I
Hablando esta mañana por teléfono mi hermana y yo recordábamos cuando nuestro abuelo Federico volvía precipitadamente del campo para ir a misa y si no tenía tiempo de pasar por casa, dejaba la azada en la puerta de la iglesia. Recordábamos igualmente cuando era más difícil conseguir un asiento libre en misa que en el cine. Aquellas iglesias a reventar de feligreses han dejado paso a iglesias donde sobra espacio y a las que se puede entrar tal como se viene de la calle.
II
Esta tarde hemos hecho, como todos los años, la procesión de Corpus Christi por algunas calles del pueblo y me he vuelto a sentir como si formara parte de los últimos restos de un ejército derrotado.

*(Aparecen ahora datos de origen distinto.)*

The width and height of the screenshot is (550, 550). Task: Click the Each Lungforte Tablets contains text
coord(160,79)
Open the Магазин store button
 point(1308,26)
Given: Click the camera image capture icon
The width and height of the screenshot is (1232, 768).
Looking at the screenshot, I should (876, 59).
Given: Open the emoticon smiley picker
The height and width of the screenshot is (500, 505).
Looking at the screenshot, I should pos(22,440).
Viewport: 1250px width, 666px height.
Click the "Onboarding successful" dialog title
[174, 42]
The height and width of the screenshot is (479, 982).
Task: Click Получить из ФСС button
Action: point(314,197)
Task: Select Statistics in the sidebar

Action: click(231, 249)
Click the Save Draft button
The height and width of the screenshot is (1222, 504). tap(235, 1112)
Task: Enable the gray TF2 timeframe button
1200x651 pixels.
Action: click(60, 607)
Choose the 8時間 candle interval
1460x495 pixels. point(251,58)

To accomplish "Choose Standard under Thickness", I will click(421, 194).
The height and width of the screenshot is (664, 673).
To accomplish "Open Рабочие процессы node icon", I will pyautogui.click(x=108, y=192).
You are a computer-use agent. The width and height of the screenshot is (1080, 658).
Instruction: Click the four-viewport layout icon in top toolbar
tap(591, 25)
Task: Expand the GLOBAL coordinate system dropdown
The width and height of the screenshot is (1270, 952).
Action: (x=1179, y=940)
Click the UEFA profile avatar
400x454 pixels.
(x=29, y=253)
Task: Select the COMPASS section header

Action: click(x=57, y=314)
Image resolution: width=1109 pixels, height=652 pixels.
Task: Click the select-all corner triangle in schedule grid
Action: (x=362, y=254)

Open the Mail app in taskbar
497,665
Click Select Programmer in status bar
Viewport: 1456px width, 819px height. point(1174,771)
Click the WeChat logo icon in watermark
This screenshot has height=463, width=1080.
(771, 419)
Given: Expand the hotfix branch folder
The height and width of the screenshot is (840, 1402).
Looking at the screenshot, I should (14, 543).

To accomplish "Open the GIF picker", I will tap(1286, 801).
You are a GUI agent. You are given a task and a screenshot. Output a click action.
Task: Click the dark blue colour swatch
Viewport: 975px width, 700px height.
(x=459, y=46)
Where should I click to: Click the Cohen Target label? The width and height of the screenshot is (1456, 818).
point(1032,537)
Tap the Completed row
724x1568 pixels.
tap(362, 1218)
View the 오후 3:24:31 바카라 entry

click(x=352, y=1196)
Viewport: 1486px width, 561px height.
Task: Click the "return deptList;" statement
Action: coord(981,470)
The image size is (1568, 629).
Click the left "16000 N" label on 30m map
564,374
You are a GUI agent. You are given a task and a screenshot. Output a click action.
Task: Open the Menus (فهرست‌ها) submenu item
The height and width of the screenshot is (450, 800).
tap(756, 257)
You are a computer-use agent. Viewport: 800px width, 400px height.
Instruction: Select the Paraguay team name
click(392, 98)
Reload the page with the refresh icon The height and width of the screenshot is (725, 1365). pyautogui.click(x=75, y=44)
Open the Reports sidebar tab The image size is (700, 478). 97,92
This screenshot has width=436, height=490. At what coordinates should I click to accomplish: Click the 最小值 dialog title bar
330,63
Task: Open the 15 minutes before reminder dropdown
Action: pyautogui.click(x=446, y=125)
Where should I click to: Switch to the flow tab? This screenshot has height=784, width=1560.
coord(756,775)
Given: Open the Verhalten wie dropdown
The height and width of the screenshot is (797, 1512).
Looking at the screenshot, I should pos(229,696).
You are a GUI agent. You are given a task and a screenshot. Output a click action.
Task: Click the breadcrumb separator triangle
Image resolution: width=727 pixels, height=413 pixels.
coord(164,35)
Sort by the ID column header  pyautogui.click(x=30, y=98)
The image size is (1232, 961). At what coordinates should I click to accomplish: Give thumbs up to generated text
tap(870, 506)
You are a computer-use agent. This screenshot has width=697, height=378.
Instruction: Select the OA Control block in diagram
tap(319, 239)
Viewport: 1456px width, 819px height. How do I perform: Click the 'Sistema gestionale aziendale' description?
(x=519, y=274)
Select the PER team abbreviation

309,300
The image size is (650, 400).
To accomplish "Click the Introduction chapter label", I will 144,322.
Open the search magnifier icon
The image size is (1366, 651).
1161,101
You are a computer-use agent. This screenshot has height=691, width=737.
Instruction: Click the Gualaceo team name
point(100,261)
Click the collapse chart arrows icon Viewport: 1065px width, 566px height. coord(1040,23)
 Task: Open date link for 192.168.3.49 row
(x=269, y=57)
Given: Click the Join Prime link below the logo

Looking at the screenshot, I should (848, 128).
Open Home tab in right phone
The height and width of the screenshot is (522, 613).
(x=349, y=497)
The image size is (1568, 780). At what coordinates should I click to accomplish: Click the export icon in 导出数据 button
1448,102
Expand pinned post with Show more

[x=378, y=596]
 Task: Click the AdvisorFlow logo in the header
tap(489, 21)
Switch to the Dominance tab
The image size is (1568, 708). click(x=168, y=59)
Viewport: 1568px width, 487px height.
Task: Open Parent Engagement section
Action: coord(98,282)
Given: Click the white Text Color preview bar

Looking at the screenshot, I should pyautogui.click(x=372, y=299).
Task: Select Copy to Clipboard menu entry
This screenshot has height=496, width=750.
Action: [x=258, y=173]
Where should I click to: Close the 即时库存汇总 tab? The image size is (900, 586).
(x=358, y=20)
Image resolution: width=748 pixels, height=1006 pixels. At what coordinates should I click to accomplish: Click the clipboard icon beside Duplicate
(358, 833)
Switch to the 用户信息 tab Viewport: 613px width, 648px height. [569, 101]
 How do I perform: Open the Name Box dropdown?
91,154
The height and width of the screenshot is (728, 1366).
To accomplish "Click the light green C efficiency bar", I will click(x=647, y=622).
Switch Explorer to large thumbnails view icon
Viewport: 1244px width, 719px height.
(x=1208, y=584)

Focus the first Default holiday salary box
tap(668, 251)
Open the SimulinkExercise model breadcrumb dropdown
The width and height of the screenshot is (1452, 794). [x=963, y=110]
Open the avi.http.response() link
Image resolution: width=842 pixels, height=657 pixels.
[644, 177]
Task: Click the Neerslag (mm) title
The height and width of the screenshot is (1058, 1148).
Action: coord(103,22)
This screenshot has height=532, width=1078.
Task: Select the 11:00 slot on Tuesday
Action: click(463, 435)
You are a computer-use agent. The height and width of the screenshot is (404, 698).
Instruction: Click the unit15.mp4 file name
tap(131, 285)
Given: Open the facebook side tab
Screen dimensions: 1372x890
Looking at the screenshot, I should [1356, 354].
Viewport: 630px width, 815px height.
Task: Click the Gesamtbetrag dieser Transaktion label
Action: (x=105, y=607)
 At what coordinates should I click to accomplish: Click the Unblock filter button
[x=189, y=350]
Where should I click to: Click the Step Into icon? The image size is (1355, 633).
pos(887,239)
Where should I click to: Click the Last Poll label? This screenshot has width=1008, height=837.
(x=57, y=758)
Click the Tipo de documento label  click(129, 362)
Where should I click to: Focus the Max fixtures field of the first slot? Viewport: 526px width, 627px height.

Derrotado, sí, pero que volvería mil veces a dar la batalla, aun sabiéndola perdida. Los que vuelven de la playa y se encuentran de sopetón con nosotros nos miran con cara de perplejidad. No nos entienden. Su perplejidad no es fruto de la admiración sino de quien se encuentra en la calle una cartera llena de billetes falsos.
III
Antes de ir a dormir he pasado un rato con Porfirio, que se considerada el discípulo predilecto de su maestro, Plotino y, posiblemente, tenía razón.